If you’re going to Hong Kong, definitely check out the Harbour Plaza by Whampoa. Once again, TripAdvisor doesn’t let me down. The room was a little small but very tasteful. The lobby was spectacular. (A sidenote here..that seems to be common in China, spectacular lobbies to impress the guests, which goes back to my original point. China is out to prove something to the West). The highlight was starting my first morning with a visit to the fitness room and a swim in the rooftop pool, overlooking the harbour. Okay, I’m impressed!

I asked the concierge what I could do in the 4 or 5 hours I had before I had to head back to the airport. He suggested a trip to nearby Tsim Sha Tsui shopping district and the famous Nathan Street. Here, I was the victim of racial profiling.
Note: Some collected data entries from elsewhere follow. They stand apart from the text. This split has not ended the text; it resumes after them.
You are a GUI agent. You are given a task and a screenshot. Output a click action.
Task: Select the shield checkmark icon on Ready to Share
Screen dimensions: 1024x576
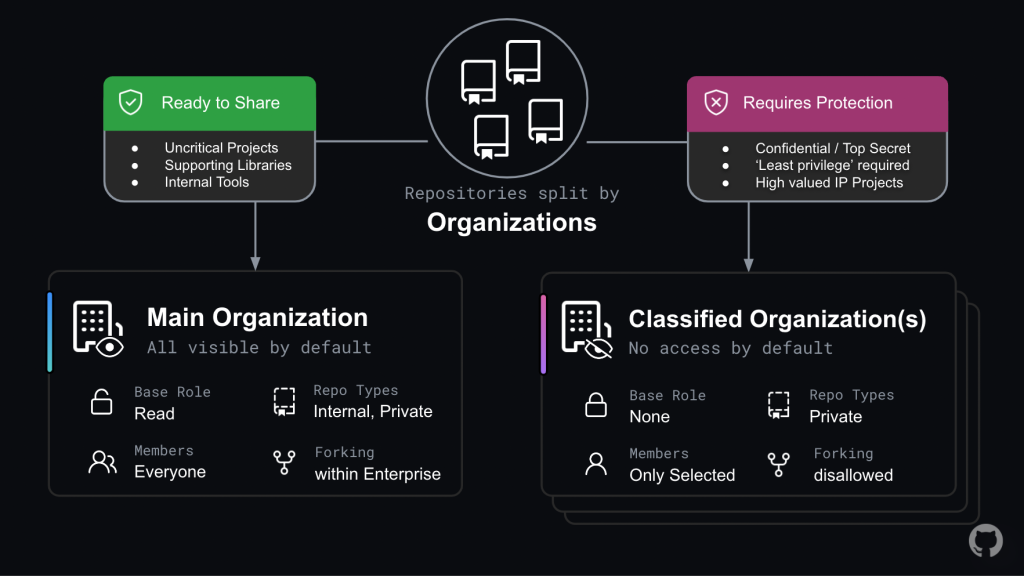[x=130, y=102]
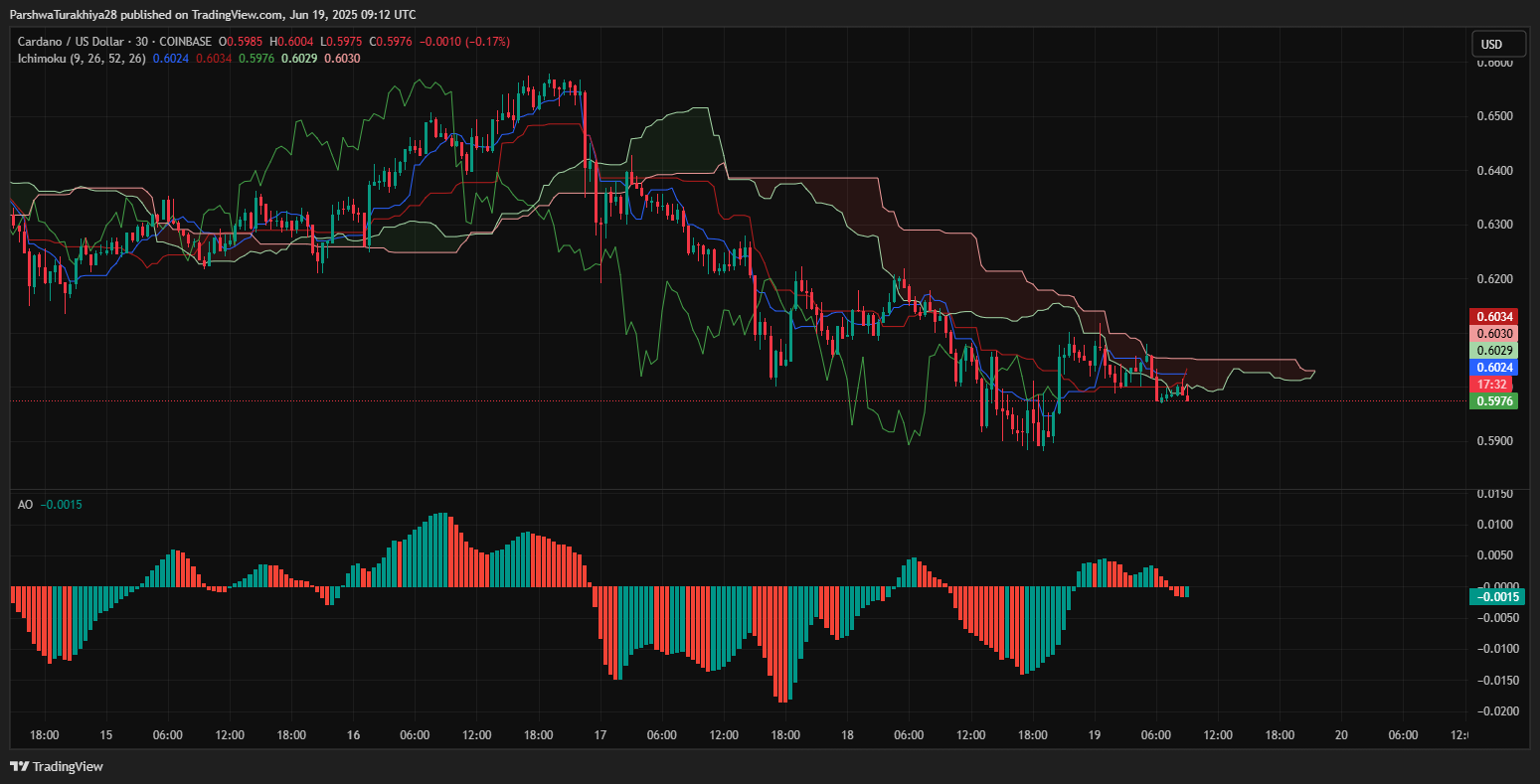Select the Ichimoku (9, 26, 52, 26) indicator label
Image resolution: width=1540 pixels, height=784 pixels.
[82, 59]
Every single shill man for cheap tand sleezy tailoring shops in a 400 kilometer radius descended on me. I literally had them running across the streets, pushing people out of the way to get to me. Okay, I was one of the few caucasians, and I stood out like a sore thumb with my suit jacket slung over my shoulder and my laptop in a backpack in the stifling humidity (more about this in a minute) but I didn’t see anyone else accosted in this way. I’m pretty sure I served as a source of immense amusement for the Hong Kong natives who were watching me get mauled like a t-bone in a dog pound. Normally I would have just ignored them, but I wasn’t sure what was culturally correct. After saying some polite “no thank you’s”  which led to a much longer conversation that I was looking for, I realized my first plan was better. Ignore..ignore..ignore. I walked several blocks up Nathan, realizing that this was not really the Hong Kong I was looking for.
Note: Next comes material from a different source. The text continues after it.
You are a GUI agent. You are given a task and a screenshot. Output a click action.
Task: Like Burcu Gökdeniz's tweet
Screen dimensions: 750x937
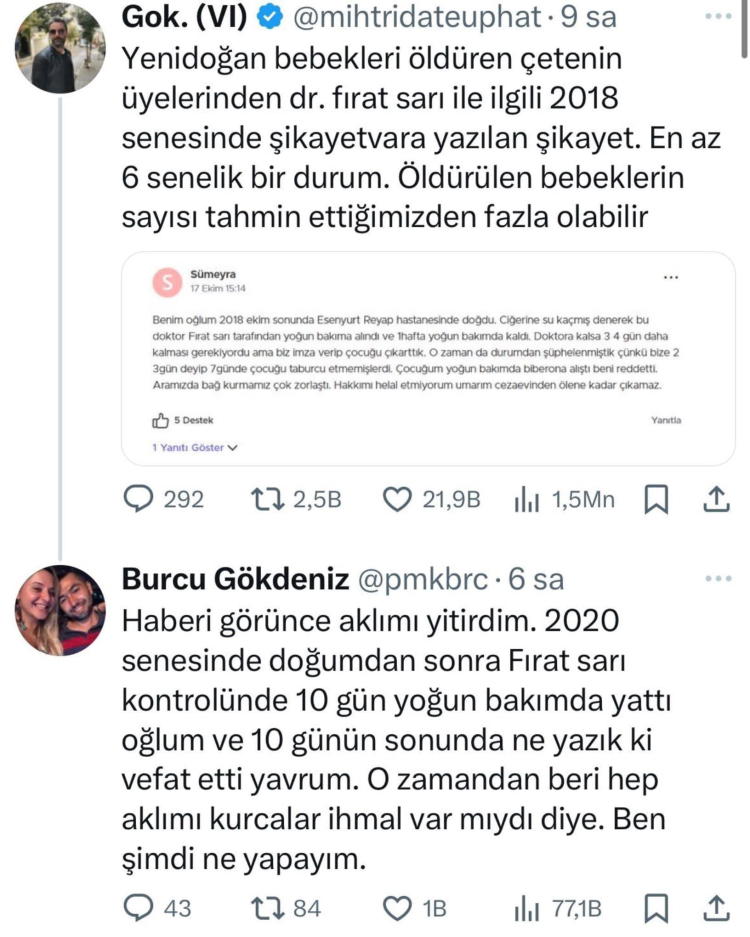coord(400,908)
And now, the humidity. It’s a stifling, hot wet blanket that sucks the life blood out through your pores. I live in a semi arid climate, on the northern tip of the Sonoran desert (yes, Canada does have a desert..one) and I don’t do well in humidity. New York constantly throws me into a shirt drenching spasm of perspiration. But New York is bone dry compared to Hong Kong. I had worn what I thought would be a nice light shirt. Within 3 blocks, it was literally soaked everywhere. I might has well thrown it in the harbour and then worn it for my little tour around town. I was drawing stares (polite, but noticeable) and several bemused looks as I left a trail of melted Canadian in the middle of Tsim Sha Tsui . By the time I decided to turn around and head back to the shuttle stop at the foot of Nathan Street, I hesitated to run the gauntlet again, due both to the cascades of perspiration dropping from me, and the phalanx of eager suit hawkers just wating for me to once again cross their paths. I opted to go a few blocks off Nathan and walk back on a side street. It didn’t help with the humidity, but I did miss most of the “really nice custom suit for you” come ons.
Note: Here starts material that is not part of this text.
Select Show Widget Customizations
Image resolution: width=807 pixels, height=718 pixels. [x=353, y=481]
I still had a few hours, so I decided to hop on the Star Ferry over to Hong Kong Central. It’s one of those “must dos”.  The harbour is really spectacular. I landed on the other side after a quick but refreshing 8 minute ride. A quick look on the map showed be there was another ferry terminal close to the new massive Convention Hall. I thought this might be a nice walk along the harbour, after which I could catch a ferry back that would drop me a few feet from my hotel. What I wasn’t counting on was that the Chinese Government has decided to rip up that particular stretch of the harbor to rebuild it. So after hitting dead end after dead end, I zigzagged far away from the harbor, trying to find my way to the other ferry terminal. Of course, the exercise brought on another drenching bout of perspiration. People were crossing to the other side of the street, sure that I had some dreaded condition that caused me to expell copious amounts of fluids through my pores.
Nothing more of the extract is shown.